By Amy Lv and Hongmei Li

SINGAPORE (Reuters) -China says it wants to cut crude steel output this year but traders and steelmakers are betting Beijing won’t follow through as industry profitability improves and trade tensions weigh on the economy.

The world’s largest steel producer in March unveiled plans to cut output and restructure its giant steel sector to address overcapacity which has long plagued the industry and is spilling over into export markets and angering trade partners.

But at the flagship Singapore International Ferrous Week conference, conversations with fifteen traders, steelmakers, analysts and hedge funds all had the same message: the cuts are unlikely to be enforced.

Profitability is improving across the industry driven by unexpectedly strong demand, undercutting some of the logic of reining in output in the first place, they said. In the year to April industry profits hit 16.9 billion yuan ($2.35 billion), versus a loss of 22.2 billion yuan in the same period last year.

Participants bet the turnaround will make Beijing less likely to crack down, especially as the trade war with the United States makes policymakers sensitive about maintaining economic growth.

There’s even less incentive for the local governments where many of these steel mills are an important contributor to the growth targets officials are assessed against.

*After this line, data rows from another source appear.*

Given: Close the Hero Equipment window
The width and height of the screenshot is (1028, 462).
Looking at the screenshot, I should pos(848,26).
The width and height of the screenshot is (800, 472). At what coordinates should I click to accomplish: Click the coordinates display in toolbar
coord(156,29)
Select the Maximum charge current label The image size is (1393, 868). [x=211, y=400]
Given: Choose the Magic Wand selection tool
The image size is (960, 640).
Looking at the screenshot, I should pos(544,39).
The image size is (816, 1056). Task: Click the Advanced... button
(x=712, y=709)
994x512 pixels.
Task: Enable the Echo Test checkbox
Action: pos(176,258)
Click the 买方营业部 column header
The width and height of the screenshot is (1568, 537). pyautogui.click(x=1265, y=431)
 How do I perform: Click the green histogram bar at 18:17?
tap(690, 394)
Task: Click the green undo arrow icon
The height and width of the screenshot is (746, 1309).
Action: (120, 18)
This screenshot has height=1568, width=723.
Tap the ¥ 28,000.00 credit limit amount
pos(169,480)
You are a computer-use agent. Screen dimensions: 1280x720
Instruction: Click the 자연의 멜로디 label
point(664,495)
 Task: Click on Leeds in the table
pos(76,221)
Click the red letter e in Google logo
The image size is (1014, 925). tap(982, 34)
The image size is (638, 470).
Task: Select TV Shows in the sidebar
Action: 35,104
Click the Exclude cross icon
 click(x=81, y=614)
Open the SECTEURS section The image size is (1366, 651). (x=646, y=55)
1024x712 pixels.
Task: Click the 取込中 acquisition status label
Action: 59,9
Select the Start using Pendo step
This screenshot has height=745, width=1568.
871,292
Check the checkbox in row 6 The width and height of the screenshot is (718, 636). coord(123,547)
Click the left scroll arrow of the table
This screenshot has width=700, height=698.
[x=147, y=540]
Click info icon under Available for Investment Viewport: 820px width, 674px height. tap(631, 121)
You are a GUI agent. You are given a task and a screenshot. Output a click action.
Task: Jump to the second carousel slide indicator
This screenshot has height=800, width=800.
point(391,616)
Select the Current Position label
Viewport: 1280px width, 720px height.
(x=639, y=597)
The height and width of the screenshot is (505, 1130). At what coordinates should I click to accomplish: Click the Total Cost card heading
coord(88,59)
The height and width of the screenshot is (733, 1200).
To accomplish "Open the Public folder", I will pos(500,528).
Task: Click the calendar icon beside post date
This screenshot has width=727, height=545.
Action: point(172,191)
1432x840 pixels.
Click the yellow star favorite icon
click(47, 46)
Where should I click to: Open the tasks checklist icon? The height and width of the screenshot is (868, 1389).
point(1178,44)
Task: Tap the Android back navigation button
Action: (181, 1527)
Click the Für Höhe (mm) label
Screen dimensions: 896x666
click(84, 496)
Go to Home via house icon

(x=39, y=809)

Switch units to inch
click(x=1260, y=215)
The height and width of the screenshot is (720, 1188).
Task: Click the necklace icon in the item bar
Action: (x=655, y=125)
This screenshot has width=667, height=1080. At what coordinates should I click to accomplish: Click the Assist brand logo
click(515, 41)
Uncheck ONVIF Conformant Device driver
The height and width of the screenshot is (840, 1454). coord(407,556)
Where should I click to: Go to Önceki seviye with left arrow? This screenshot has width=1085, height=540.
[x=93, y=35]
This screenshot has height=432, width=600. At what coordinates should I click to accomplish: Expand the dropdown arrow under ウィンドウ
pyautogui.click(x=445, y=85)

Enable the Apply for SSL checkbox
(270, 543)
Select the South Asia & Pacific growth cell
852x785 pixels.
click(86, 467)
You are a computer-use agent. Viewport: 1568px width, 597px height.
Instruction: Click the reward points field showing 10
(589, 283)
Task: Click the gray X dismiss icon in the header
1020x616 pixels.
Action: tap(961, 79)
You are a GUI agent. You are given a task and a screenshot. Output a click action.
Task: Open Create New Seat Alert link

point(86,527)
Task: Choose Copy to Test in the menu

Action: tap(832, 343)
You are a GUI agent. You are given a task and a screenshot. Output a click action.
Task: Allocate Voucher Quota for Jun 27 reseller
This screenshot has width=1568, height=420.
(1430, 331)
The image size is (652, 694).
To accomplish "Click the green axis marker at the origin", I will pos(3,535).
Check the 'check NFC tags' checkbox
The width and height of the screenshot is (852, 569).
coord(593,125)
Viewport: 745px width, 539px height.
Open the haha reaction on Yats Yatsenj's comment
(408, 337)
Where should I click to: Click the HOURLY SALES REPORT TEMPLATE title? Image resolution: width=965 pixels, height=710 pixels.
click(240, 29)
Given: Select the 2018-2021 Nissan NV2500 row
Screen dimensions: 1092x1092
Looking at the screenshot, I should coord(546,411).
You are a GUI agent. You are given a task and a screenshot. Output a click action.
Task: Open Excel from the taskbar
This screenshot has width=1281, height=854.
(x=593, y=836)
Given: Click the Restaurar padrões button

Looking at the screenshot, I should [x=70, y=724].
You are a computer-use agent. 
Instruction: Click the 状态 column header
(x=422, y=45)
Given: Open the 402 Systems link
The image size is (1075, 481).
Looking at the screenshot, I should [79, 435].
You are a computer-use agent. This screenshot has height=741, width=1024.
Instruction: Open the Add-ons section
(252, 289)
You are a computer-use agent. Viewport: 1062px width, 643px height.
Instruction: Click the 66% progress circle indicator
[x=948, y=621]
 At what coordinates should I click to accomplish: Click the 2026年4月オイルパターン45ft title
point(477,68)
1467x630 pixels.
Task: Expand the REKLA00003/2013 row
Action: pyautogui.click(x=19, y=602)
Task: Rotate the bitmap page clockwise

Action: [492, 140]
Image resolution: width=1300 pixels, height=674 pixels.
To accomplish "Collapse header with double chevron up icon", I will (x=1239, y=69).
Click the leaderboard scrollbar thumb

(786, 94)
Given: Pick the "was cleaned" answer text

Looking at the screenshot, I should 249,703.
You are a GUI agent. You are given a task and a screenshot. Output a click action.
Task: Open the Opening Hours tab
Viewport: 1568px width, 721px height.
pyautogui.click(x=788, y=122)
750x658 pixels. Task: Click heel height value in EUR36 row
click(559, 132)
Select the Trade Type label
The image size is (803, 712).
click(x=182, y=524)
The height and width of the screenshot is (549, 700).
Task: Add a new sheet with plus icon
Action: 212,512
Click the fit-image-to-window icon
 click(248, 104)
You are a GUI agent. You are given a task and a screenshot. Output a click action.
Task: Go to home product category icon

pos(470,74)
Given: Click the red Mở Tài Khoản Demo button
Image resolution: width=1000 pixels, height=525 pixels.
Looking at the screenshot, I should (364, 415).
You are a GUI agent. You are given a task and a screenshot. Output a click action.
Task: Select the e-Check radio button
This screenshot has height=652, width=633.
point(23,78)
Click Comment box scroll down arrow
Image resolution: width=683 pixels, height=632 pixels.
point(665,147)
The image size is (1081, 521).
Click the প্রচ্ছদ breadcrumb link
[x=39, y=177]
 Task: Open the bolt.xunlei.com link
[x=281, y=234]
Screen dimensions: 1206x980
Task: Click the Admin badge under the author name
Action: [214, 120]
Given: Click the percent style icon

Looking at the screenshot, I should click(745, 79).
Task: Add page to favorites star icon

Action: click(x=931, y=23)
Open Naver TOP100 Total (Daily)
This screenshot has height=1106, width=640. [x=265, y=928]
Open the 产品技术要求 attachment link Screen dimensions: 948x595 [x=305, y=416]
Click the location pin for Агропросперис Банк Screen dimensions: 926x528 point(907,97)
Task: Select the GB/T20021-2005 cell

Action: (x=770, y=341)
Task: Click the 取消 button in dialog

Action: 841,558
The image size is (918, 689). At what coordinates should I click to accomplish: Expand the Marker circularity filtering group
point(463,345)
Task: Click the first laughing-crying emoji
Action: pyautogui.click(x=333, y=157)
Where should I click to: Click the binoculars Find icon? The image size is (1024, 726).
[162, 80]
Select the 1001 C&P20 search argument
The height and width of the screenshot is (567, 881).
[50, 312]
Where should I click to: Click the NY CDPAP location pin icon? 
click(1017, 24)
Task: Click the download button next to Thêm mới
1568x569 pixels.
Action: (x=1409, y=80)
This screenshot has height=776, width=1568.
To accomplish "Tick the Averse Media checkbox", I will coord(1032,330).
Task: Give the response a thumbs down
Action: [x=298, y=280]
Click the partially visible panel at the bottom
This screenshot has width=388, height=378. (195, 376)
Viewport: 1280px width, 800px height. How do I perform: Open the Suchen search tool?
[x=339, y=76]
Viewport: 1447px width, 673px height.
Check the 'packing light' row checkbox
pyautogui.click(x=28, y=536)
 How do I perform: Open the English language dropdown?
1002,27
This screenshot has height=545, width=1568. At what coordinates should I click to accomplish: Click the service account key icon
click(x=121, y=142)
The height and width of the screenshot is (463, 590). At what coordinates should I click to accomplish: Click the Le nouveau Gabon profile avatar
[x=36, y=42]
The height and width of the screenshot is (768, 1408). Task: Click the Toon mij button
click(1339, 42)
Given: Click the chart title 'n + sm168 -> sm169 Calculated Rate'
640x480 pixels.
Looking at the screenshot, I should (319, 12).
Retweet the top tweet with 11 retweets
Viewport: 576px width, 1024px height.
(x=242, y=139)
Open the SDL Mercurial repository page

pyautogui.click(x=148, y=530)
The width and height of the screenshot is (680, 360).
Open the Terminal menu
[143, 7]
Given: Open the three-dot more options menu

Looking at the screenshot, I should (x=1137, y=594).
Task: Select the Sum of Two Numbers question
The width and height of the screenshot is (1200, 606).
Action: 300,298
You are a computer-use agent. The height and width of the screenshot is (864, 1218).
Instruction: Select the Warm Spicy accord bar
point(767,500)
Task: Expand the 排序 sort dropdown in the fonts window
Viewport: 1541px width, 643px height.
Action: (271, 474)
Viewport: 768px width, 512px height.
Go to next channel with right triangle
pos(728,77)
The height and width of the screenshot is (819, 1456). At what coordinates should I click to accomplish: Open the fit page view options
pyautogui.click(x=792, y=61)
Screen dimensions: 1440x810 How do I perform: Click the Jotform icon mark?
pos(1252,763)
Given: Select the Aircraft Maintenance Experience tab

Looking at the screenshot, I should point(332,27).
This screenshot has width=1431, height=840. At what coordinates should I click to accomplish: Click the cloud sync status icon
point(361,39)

“When mills could make some money after grappling with survival in the past two years, no one has the motivation to slash output,” said a manager from a medium-scale Chinese steelmaker on condition of anonymity.

Chinese crude steel output rose 0.4% between January and April this year.

In China, the absence of public orders from Beijing since the March announcement was a sign for many at the conference that the output cuts will be limited or only halfheartedly enforced.

Chinese consultancy Fubao said in late April that while provincial targets for output cuts had been finalised, there were doubts about whether steel mills would actually follow through.

“Some provincial governments will rely on steel to help with GDP,” said Mengtian Jiang, chief ferrous metals analyst of Harizon Insights.

“Steel mills are making money especially with domestic coking price having almost halved, so I do not see that China’s steel output will be down much.”

Steel exports may fall 3%-4% this year, but that will not impact China’s steel output much, she added.